3.3. Features of wearable devices

A smart band was utilized in 32% of the studies, and a smartwatch in 29% of the studies. The actigraphy brand is the most commonly available commercial brand used by 15% of the studies. Only 7% of the studies utilized smart glasses. Smart belts, smart necklaces, and smart clips were only used by 3% of the studies. Other uncommon devices were described only once, such as a smart ring, human performance electrodes device, skin conductance biofeedback device, and a wearable near-infrared spectroscopy (NIRS).

The included studies show a clear dominance of wrist-worn devices (71%) over devices worn across the rest of the body or attire: waist (n = 5), head (n = 5), chest (n = 2), suit (n = 2), neck (n = 2), finger (n = 2), or elsewhere (n = 2) together make up the remaining 20%. Note that numbers do not add up since four references (S1, S9, S26, S29) describe the use of multiple devices.

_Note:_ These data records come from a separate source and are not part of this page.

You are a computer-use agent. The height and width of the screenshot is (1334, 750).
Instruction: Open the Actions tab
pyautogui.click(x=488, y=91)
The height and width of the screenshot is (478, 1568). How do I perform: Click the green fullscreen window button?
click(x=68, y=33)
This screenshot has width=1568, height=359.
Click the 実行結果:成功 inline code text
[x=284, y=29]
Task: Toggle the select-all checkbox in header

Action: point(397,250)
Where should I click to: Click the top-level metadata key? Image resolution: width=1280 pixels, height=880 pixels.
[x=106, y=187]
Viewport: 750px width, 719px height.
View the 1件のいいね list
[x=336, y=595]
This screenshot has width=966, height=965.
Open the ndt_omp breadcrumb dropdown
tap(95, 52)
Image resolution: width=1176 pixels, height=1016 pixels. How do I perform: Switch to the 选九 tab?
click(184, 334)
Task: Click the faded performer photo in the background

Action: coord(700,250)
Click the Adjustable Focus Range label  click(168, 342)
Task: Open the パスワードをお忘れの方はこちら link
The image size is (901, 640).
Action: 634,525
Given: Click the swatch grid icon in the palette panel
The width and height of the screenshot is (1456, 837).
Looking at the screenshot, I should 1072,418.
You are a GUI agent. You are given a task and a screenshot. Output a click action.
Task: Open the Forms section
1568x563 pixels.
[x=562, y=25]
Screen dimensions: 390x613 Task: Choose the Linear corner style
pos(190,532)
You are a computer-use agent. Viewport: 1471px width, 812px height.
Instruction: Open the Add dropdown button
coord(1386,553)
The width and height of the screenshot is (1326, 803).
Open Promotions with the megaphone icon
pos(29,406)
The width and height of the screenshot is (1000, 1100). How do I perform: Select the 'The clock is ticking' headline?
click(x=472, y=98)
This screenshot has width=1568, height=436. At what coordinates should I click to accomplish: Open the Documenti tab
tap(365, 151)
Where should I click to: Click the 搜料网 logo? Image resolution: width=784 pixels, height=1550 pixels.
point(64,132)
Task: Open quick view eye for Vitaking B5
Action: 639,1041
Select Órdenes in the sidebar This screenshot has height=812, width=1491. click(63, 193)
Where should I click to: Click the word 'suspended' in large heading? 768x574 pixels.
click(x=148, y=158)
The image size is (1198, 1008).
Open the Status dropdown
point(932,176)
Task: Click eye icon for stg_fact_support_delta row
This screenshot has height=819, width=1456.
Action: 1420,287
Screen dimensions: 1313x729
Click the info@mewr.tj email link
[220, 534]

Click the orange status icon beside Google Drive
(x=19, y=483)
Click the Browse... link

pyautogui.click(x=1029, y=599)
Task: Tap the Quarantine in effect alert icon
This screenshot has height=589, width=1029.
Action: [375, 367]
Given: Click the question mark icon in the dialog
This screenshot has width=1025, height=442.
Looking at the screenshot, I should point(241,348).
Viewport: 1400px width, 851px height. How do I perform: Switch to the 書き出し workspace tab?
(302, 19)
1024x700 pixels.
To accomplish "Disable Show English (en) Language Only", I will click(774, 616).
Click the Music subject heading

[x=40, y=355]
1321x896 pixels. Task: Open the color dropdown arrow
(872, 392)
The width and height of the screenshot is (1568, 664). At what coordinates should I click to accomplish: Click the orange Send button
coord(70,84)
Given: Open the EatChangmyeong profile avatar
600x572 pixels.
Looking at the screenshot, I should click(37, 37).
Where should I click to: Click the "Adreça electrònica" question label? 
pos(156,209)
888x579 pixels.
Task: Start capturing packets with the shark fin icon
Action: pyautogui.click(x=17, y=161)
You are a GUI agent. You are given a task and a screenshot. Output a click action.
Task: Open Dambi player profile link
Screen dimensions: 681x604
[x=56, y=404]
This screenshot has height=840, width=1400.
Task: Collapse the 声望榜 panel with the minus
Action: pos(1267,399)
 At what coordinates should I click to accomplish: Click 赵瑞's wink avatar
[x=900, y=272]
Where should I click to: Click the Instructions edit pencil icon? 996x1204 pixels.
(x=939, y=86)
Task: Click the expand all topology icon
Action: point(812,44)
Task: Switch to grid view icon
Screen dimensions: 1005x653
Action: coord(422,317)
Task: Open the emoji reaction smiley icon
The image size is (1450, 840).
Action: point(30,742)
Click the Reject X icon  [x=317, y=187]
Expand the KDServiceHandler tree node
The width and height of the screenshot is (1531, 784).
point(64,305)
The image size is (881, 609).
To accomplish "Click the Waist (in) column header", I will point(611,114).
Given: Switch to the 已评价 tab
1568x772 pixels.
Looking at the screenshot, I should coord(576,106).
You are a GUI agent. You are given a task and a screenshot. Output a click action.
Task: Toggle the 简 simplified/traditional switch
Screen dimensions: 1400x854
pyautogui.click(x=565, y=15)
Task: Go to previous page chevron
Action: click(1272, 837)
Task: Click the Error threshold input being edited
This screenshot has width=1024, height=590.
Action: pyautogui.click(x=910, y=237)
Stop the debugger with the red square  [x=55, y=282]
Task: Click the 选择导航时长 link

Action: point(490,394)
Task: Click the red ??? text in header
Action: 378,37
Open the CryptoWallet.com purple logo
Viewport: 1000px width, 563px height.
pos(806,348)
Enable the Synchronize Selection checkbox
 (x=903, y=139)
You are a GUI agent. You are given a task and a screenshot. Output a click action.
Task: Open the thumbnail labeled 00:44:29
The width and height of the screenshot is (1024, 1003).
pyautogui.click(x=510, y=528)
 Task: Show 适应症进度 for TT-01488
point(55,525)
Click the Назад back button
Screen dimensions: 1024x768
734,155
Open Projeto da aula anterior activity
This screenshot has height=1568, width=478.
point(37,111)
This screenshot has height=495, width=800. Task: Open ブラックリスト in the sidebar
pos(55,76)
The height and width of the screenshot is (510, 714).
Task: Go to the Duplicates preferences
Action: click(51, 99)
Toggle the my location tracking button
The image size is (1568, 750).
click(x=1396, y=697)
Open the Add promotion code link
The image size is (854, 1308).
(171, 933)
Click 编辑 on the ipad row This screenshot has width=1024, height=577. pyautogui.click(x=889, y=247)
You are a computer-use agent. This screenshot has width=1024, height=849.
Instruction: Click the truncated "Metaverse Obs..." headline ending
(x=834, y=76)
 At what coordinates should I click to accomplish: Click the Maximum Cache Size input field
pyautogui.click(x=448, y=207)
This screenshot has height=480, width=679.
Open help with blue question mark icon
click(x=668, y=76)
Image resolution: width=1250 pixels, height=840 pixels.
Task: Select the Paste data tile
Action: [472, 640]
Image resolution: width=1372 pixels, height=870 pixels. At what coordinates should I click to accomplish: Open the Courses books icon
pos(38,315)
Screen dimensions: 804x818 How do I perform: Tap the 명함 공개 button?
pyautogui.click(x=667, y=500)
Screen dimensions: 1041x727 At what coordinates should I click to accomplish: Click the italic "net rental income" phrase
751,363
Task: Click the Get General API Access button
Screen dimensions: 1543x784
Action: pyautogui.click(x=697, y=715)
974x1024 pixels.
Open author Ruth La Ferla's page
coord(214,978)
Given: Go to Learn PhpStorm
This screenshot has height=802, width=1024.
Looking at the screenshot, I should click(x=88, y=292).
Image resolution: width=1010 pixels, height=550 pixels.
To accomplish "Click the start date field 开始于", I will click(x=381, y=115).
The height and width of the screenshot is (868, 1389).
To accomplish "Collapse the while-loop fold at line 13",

Table 2 also presents the 26-moods assessment methods discussed by included studies for identification of anxiety and depression. The most common methods were State-Trait Anxiety Inventory (14%) and Diagnostic and Statistical Manual of Mental Disorders (14%). The mental health illness most targeted by wearable devices in the included studies is depression (47%), whereas anxiety was only assessed in 25% of studies. More than a quarter (27%) of the included studies assessed both mental illnesses.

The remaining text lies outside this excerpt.